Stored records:
######

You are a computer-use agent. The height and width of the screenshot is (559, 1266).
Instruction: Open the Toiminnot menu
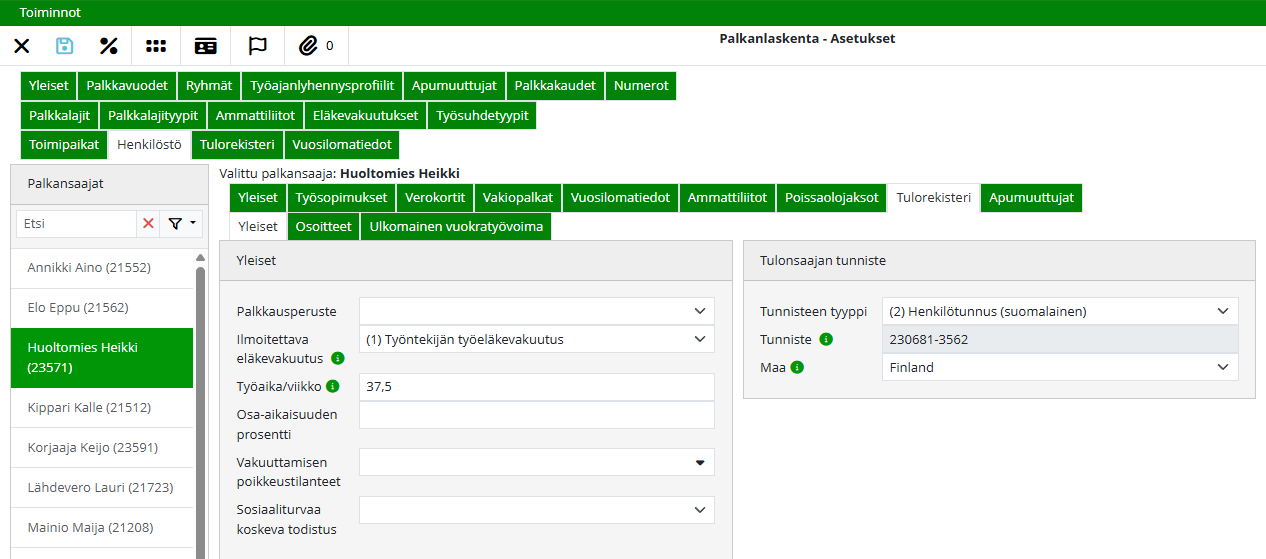coord(50,13)
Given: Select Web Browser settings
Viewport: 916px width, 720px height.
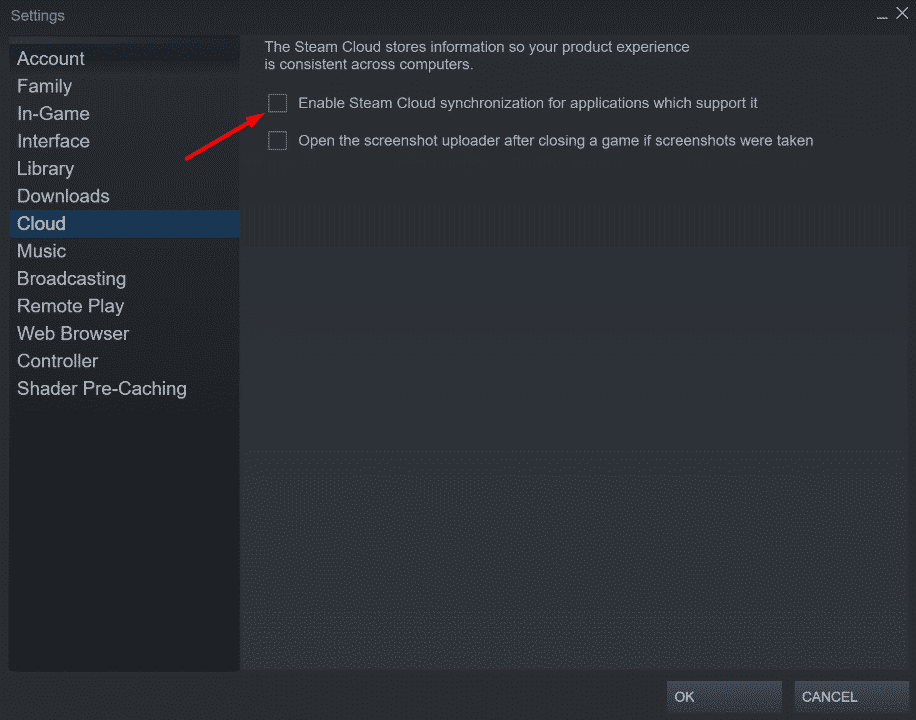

######

Write out every line from the entries where "height" appears.

Expected answer:
You are a computer-use agent. The height and width of the screenshot is (559, 1266).
Viewport: 916px width, 720px height.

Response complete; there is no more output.